Reduced demand prompts closure of Staffordshire’s council-run laboratory
31 Jul 2017
One of the last local authority-run laboratories in England is to be closed with the loss of 16 posts.
Staffordshire County Council’s scientific services unit was estimated to be running a deficit of £108,000 per year and was last in surplus three years ago.
It was set up in 1929 to offer testing, advice and customer support to clients in both the public and private sectors.
The laboratory is accredited to UKAS Quality Standard ISO/IEC 17025 and is an Official Control Laboratory as defined by European legislation.
Its remit includes the nutritional and chemical analysis of foods, detection of contaminants in food, analysis of animal feed and fertilisers, pollution analysis and safety testing of consumer goods.
The laboratory developed a customer base by providing services for a variety of local authorities across the Midlands and elsewhere in the UK.

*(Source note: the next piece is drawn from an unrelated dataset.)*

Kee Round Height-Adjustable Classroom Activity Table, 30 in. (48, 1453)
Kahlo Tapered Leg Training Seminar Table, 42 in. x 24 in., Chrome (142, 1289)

It also built a portfolio of commercial customers throughout the UK and internationally, enabling the laboratory to seek capital for investment in equipment and personnel.
However, a council spokesperson said that increasingly effective regulation in sectors such as food and drink had reduced the regularity of local authority demands. These now comprise just 10% of the lab’s output.
At the same time, earnings from commercial customers and other public sector bodies had not been sufficient to meet the costs of running the service.
Hampshire, Kent, Lancashire and Worcestershire are among the other English local authorities that continue to run their own scientific laboratories, together with four in Scotland.